WHAT NEEDS TO BE DONE: Excluding pictures, transcribe precisely the lines from the one containing "The height and width of the screenshot is (717, 1215)." to the final line of the listing below, inclusive, and nothing more.

DATA PROVIDED:
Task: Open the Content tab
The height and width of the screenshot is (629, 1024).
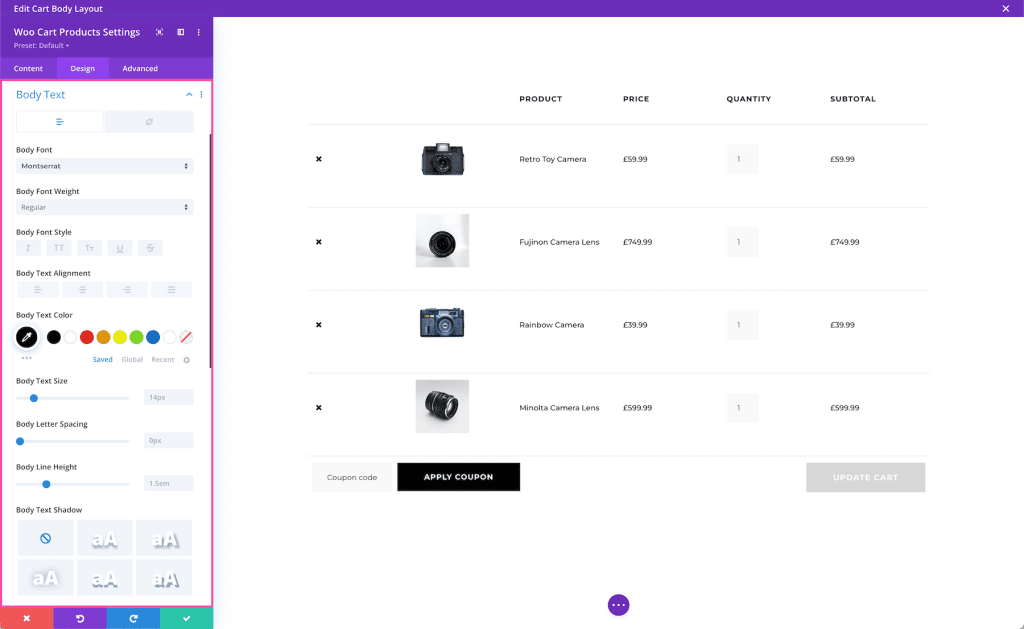Action: point(28,68)
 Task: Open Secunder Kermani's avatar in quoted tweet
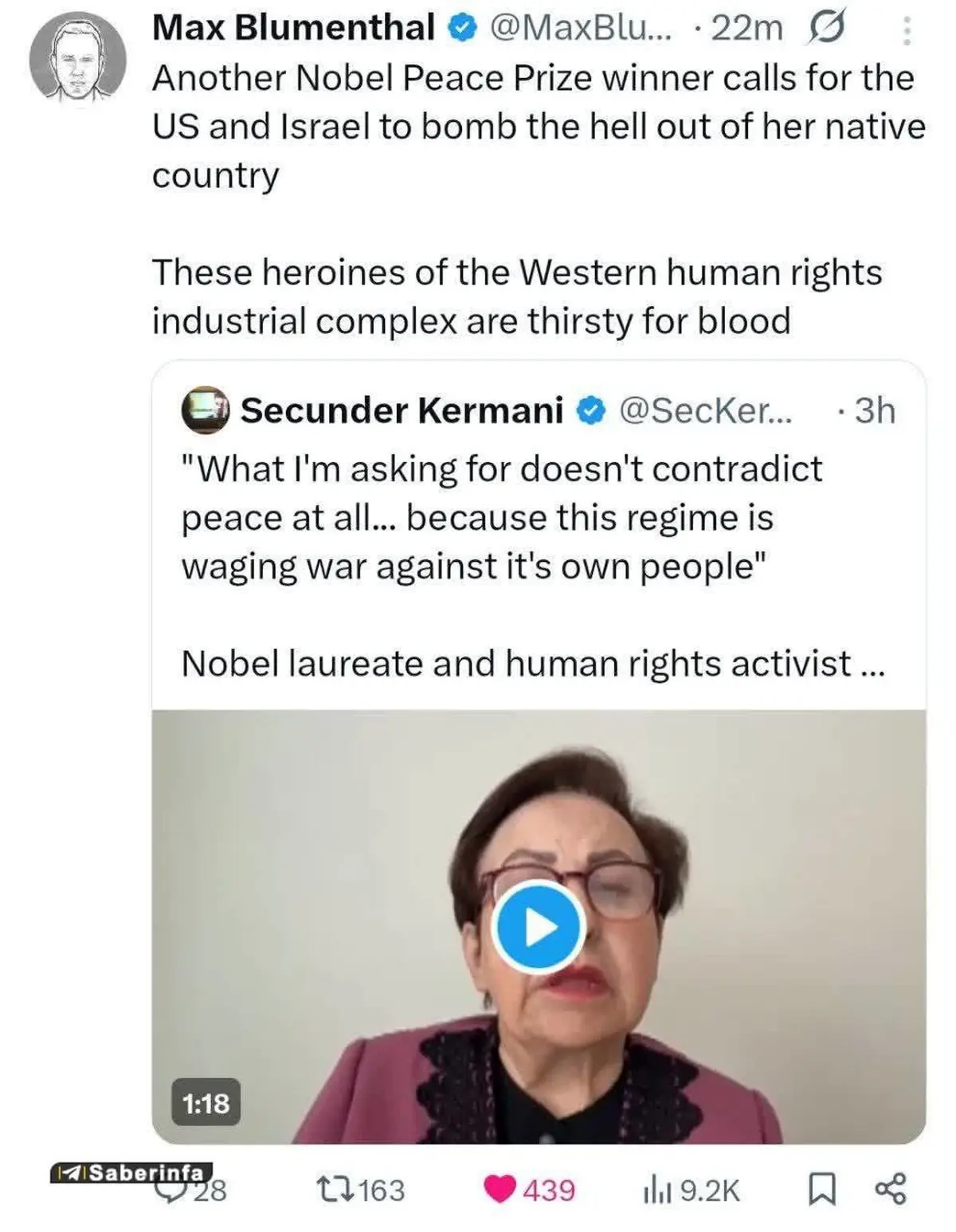coord(205,410)
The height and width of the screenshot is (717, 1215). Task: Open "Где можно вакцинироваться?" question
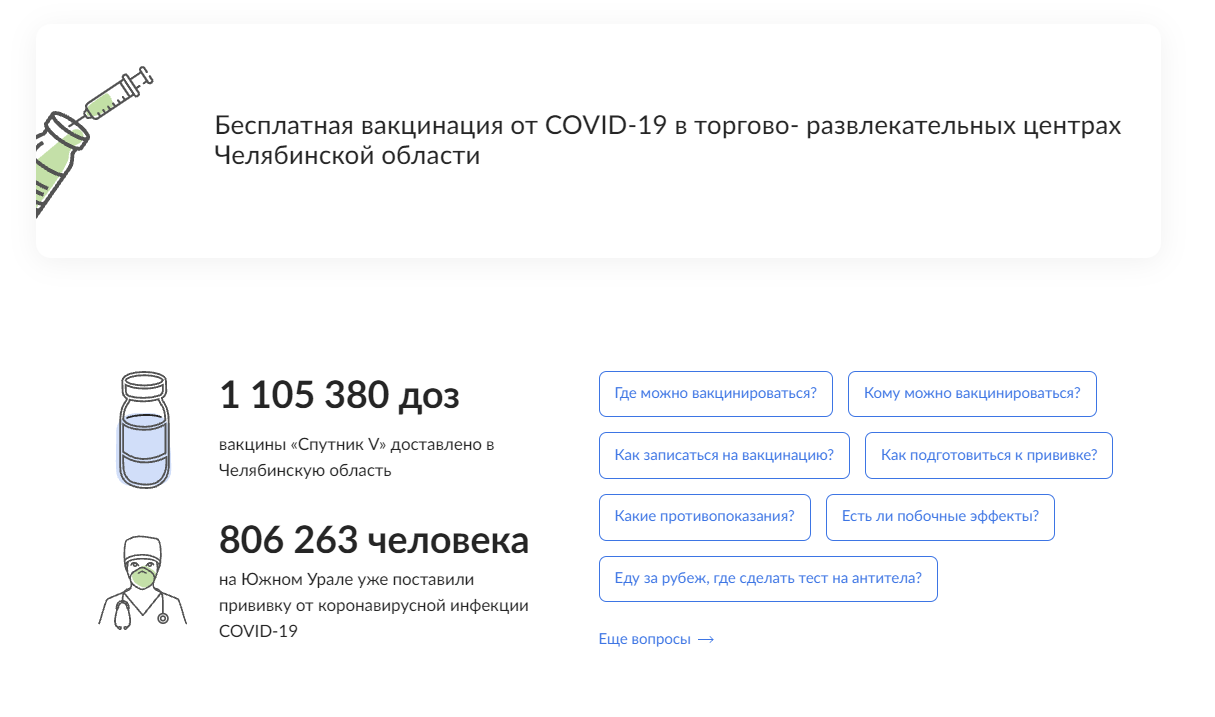point(715,394)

COMPLETED TASK:
The height and width of the screenshot is (717, 1215). Task: Open "Где можно вакцинироваться?" question
point(715,394)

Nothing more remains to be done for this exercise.